▶ [Directions for this task]: Print, word for word, the line containing "How do I perform: Minimize the GPU-Z window?" and all lines beneath it to the end of the entries below. Pictures do not belong in the copy.

▶ [Dataset extract]:
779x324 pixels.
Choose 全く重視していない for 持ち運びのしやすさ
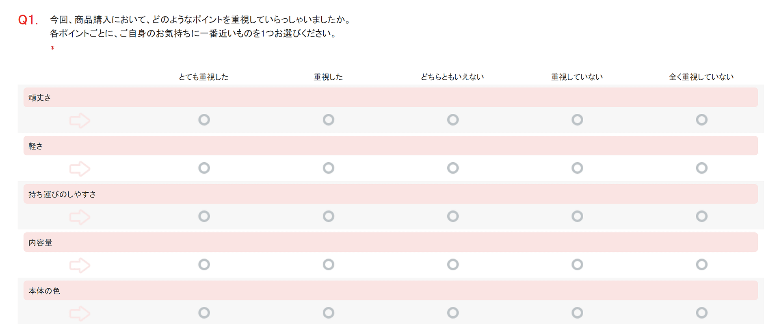pos(701,216)
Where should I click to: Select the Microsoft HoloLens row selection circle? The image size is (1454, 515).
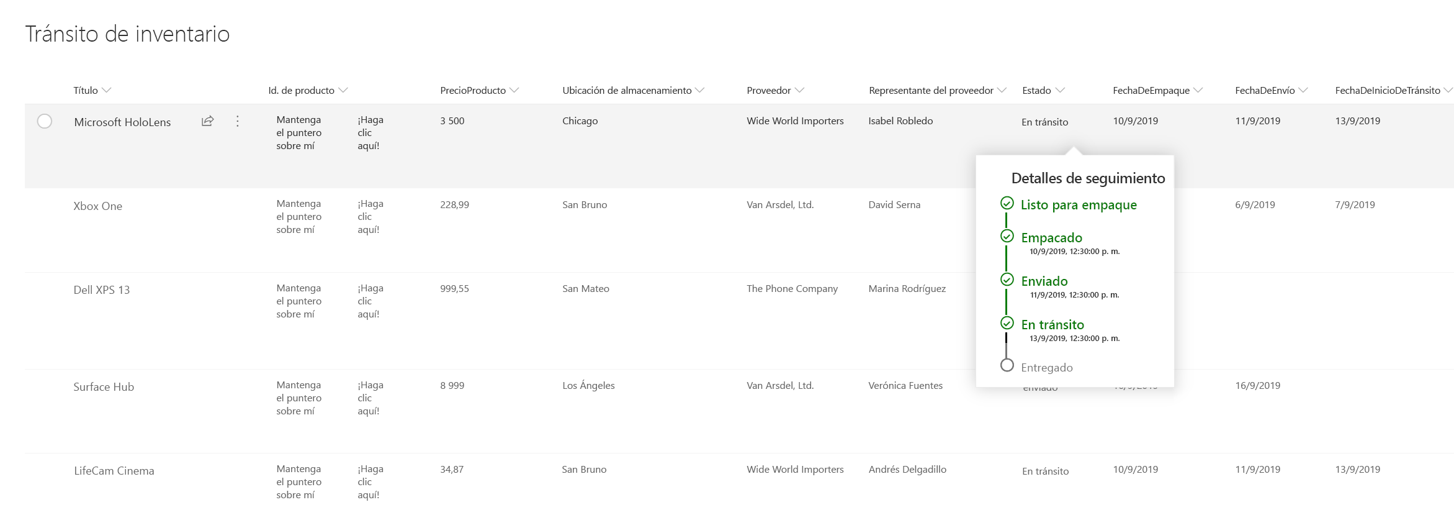[x=45, y=121]
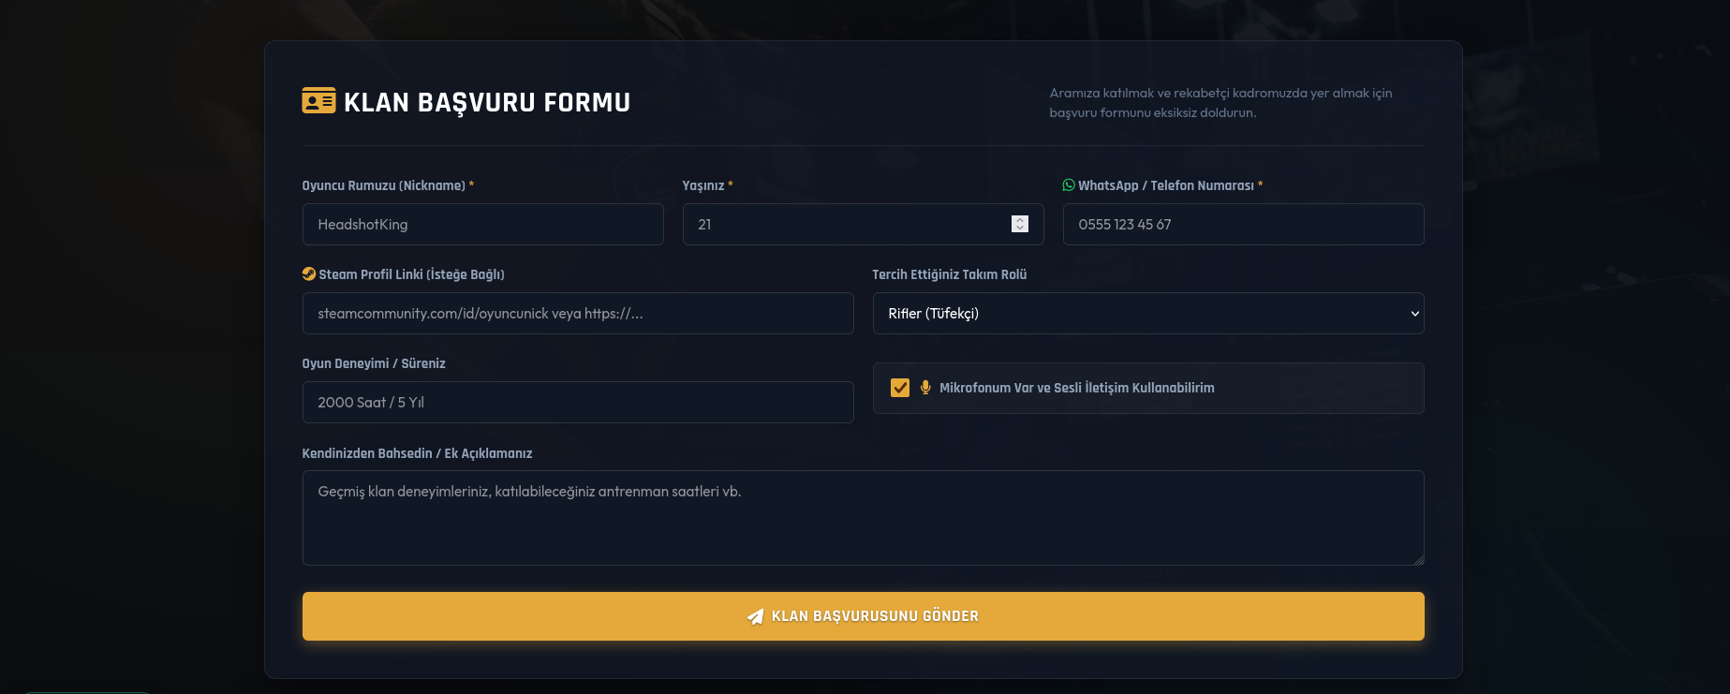Click the Steam Profil Linki input box

[578, 314]
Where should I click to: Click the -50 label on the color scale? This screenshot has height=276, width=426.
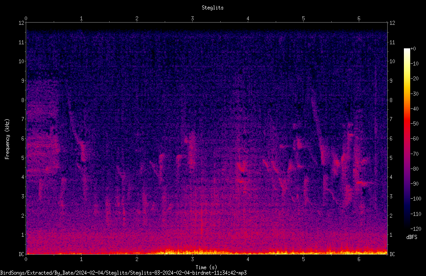[x=415, y=123]
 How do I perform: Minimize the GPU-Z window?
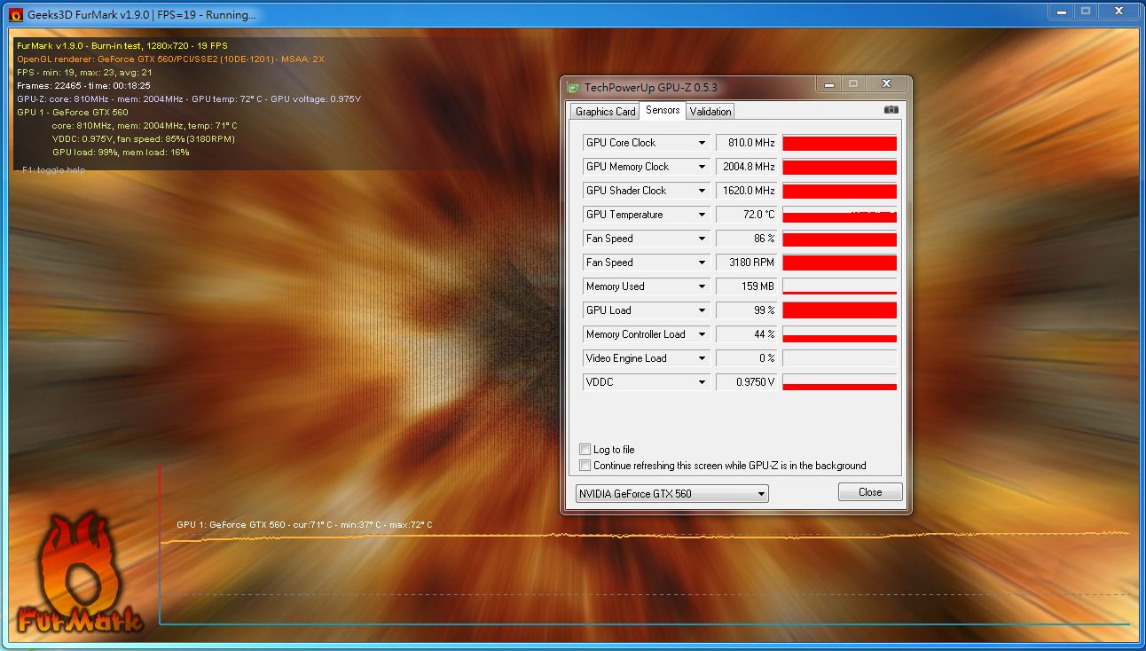[829, 84]
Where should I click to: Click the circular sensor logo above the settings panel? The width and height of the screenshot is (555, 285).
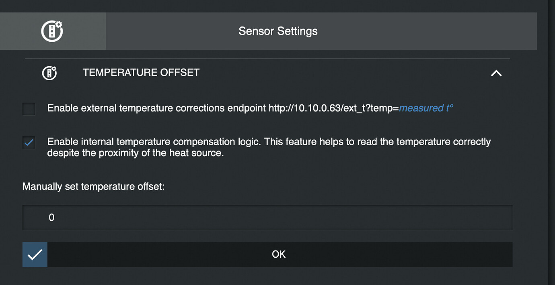pyautogui.click(x=51, y=31)
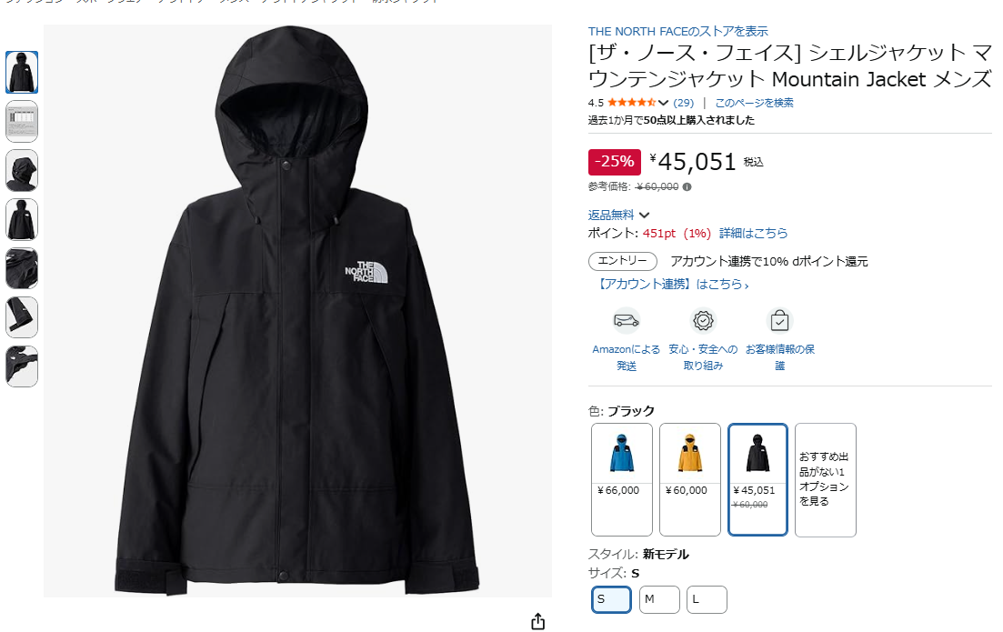Screen dimensions: 1003x632
Task: Choose size M option
Action: pyautogui.click(x=659, y=599)
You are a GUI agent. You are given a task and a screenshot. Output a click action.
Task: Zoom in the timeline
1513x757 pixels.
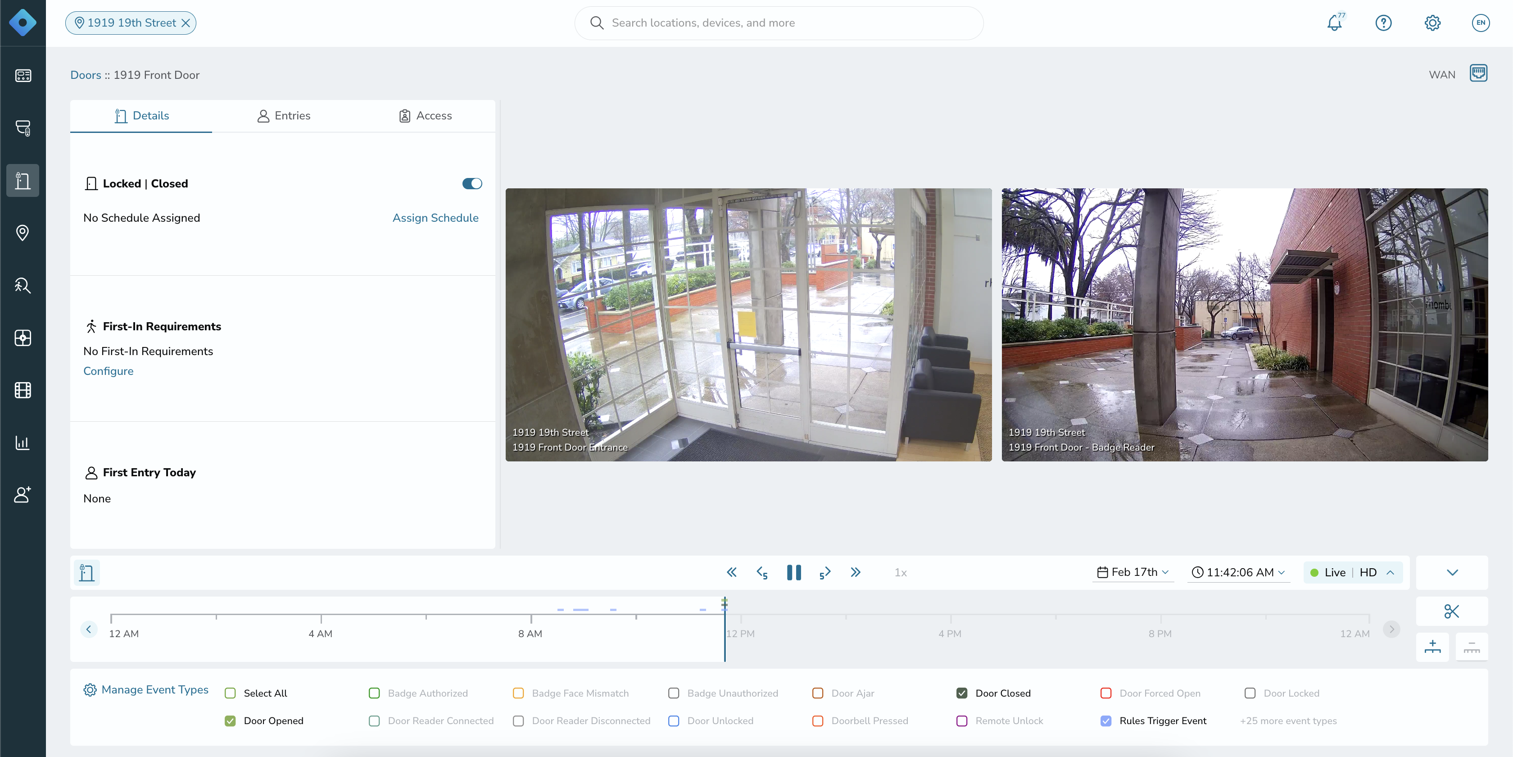1433,647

▶ [Result of this task]:
 How do I perform: Minimize the GPU-Z window?
[829, 84]
Where should I click to: Click the circular sensor logo above the settings panel? The width and height of the screenshot is (555, 285).
pyautogui.click(x=51, y=31)
Screen dimensions: 1003x632
Task: Choose size M option
Action: pyautogui.click(x=659, y=599)
You are a GUI agent. You are given a task and a screenshot. Output a click action.
Task: Zoom in the timeline
1513x757 pixels.
1433,647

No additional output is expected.